There are various M2M open source development platforms. In this article, the primary focus is on DeviceHive, an open source M2M development platform.
DeviceHive was created and launched by DataArt, a boutique software development and outsourcing company in New York city, as an open source M2M communications framework using which developers could design M2M projects. It provides powerful instruments for smart devices to communicate and manage services. It incorporates three critical technologies that affect mobile developers and users— the cloud, the mobile and embedded. It consists of a communications layer, control software and multi-platform libraries and clients to bootstrap the development of remote sensing, remote control, monitoring and automation, smart energy, etc.
DeviceHive provides a strong foundation and building support to create or customise any IoT/M2M solution, bridging the gap between embedded development, cloud platforms, Big Data and client applications. It is a scalable, hardware and cloud agnostic microservice-based platform with device-management APIs in varied protocols, which allows end users to set up and monitor device connectivity, and perform data analytics.
Listed below are the features of DeviceHive.
- Deployment: DeviceHive facilitates innumerable deployment options and is suitable for every organisation, whether a startup or big enterprise. It includes Docker Compose and Kubernetes deployment to facilitate the development of public, private or hybrid clouds. Various DeviceHive services are started using Docker Compose — DeviceHive Frontend service, DeviceHive backend service, DeviceHive Auth service, DeviceHive Admin Console, DeviceHive WebSocket Proxy, DeviceHive Nginx Proxy, Kafka, PostgreSQL and Hazelcast IMDG.
- Scalability: DeviceHive includes outstanding software design practices like a container service oriented architecture approach, managed and orchestrated by Kubernetes, which brings about scalability and availability in seconds.

- SHORT TASK 1: Retype the DeviceHive passage word for word, starting with "- Deployment: DeviceHive" and going on through "and Hazelcast IMDG.".

- DATA EXCERPTS:
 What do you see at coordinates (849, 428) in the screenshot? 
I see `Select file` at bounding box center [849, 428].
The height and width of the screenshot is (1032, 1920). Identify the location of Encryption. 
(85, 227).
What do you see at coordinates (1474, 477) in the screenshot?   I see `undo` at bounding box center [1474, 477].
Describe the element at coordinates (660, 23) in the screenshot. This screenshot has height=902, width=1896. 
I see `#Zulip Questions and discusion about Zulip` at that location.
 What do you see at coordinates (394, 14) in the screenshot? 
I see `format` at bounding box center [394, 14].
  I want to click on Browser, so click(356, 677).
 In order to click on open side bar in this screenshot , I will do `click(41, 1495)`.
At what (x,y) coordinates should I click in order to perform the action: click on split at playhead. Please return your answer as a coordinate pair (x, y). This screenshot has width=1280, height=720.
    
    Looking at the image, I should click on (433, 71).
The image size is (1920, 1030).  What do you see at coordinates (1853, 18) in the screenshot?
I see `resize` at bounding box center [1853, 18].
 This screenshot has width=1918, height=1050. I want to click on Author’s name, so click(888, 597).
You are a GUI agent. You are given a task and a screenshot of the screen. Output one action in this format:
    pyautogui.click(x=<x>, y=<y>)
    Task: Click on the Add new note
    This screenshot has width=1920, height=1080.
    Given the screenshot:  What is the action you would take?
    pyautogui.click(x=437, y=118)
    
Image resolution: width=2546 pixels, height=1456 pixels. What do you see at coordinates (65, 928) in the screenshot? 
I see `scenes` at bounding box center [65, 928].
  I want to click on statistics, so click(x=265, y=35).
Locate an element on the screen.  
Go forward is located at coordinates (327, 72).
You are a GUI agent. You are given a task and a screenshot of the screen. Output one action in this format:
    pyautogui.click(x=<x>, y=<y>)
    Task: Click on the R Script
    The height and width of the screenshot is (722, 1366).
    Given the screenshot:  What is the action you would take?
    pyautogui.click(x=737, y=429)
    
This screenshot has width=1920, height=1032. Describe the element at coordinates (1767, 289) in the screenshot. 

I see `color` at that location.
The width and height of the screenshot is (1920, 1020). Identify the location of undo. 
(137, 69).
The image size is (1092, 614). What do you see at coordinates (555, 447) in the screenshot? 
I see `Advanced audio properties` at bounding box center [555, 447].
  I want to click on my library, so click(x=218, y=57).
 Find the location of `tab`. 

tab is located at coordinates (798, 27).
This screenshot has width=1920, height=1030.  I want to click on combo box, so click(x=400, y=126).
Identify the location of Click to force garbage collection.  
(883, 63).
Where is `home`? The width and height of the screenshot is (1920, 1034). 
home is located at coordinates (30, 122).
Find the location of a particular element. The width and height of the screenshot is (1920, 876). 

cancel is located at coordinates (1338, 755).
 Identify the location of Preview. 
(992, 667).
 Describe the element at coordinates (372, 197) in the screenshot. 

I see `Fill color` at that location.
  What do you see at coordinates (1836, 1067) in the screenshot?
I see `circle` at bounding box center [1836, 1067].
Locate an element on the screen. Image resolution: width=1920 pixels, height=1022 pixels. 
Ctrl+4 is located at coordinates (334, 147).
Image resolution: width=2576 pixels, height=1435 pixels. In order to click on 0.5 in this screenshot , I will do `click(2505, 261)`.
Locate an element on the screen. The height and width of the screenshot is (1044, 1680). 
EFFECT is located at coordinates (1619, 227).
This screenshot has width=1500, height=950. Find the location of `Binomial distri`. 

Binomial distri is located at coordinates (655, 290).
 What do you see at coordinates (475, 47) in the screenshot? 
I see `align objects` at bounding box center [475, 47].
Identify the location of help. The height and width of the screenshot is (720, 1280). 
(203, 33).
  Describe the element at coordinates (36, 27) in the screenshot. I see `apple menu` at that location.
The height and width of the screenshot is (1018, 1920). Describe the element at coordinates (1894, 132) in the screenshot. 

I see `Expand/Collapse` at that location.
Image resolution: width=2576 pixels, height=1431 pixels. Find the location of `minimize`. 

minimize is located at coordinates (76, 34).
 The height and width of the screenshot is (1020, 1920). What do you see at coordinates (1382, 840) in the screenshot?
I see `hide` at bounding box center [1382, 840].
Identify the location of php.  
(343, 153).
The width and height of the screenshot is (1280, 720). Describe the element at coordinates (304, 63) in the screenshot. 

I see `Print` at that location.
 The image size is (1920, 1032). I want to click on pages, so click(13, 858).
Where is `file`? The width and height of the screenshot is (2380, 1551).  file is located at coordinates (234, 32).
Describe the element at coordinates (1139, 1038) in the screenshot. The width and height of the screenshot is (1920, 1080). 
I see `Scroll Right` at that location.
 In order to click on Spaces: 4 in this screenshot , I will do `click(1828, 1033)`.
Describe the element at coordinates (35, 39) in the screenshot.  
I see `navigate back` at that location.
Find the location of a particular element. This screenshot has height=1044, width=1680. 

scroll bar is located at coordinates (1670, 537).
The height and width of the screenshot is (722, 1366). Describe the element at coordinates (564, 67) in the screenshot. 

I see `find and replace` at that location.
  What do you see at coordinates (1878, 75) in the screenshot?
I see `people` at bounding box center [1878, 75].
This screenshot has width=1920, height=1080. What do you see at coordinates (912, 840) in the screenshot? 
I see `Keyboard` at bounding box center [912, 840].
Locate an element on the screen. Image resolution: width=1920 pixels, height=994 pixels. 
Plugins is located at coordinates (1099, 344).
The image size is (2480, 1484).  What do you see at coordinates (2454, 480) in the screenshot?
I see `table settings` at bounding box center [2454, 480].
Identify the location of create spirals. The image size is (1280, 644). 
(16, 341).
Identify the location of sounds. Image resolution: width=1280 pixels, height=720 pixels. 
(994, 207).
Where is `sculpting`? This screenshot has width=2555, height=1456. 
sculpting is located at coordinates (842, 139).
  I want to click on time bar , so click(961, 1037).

- SHORT TASK 2: Echo back the lines of the entries above, starting with the line that contains "The width and height of the screenshot is (1280, 720)." and going on through the line that contains "scroll bar is".

- TASK RESPONSE 1:
- Deployment: DeviceHive facilitates innumerable deployment options and is suitable for every organisation, whether a startup or big enterprise. It includes Docker Compose and Kubernetes deployment to facilitate the development of public, private or hybrid clouds. Various DeviceHive services are started using Docker Compose — DeviceHive Frontend service, DeviceHive backend service, DeviceHive Auth service, DeviceHive Admin Console, DeviceHive WebSocket Proxy, DeviceHive Nginx Proxy, Kafka, PostgreSQL and Hazelcast IMDG.

- TASK RESPONSE 2:
The width and height of the screenshot is (1280, 720). Describe the element at coordinates (304, 63) in the screenshot. 

I see `Print` at that location.
 The image size is (1920, 1032). I want to click on pages, so click(13, 858).
Where is `file`? The width and height of the screenshot is (2380, 1551).  file is located at coordinates (234, 32).
Describe the element at coordinates (1139, 1038) in the screenshot. The width and height of the screenshot is (1920, 1080). 
I see `Scroll Right` at that location.
 In order to click on Spaces: 4 in this screenshot , I will do `click(1828, 1033)`.
Describe the element at coordinates (35, 39) in the screenshot.  
I see `navigate back` at that location.
Find the location of a particular element. This screenshot has height=1044, width=1680. 

scroll bar is located at coordinates (1670, 537).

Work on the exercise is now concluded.